Records from a collection:
________________________________________
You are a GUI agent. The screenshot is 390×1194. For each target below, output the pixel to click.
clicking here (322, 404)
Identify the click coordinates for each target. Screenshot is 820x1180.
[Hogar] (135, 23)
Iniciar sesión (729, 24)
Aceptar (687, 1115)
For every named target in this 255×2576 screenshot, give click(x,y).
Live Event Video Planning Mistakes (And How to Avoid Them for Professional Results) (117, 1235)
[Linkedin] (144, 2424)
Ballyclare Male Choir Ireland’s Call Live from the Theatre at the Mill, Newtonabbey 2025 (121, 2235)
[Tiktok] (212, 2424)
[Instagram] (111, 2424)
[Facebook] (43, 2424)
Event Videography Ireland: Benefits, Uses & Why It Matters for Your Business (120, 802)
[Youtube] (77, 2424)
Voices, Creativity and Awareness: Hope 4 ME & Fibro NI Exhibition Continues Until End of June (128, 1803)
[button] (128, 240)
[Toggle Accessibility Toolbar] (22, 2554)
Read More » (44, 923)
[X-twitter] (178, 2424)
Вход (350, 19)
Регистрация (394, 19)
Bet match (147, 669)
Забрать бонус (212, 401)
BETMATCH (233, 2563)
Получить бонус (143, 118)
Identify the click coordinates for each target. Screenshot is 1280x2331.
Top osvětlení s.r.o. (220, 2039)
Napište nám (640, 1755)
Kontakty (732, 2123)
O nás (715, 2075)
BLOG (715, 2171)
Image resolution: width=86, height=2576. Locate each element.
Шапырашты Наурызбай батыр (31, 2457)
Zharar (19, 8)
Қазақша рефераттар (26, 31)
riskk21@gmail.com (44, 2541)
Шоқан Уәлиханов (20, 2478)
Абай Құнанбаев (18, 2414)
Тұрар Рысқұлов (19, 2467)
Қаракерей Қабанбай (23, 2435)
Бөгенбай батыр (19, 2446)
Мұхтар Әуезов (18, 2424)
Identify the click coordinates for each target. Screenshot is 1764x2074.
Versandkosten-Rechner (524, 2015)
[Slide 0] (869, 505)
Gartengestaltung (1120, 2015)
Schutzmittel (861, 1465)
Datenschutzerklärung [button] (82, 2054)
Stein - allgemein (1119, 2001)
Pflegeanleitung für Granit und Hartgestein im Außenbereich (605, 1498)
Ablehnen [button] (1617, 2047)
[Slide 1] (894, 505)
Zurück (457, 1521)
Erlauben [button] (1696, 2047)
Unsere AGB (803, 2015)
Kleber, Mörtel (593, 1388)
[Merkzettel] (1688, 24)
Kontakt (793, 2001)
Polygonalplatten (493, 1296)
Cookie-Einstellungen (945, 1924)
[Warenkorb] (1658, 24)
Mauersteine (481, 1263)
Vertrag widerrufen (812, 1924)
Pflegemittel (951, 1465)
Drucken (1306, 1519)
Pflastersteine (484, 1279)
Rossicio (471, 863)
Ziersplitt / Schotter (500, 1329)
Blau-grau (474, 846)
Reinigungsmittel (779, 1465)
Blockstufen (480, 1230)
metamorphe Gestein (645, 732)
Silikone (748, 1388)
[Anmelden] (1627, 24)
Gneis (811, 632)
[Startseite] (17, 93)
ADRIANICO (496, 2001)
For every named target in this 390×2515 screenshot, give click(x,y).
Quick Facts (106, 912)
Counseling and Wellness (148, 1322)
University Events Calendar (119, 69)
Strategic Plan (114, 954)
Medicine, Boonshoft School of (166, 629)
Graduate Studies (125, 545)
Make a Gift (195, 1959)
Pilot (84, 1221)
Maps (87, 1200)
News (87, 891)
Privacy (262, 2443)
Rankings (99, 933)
________________________________________
Exercise » Wherever a line above contains the string "Ireland", copy that line.

Task answer »
Ballyclare Male Choir Ireland’s Call Live from the Theatre at the Mill, Newtonabbey 2025 (121, 2235)
Event Videography Ireland: Benefits, Uses & Why It Matters for Your Business (120, 802)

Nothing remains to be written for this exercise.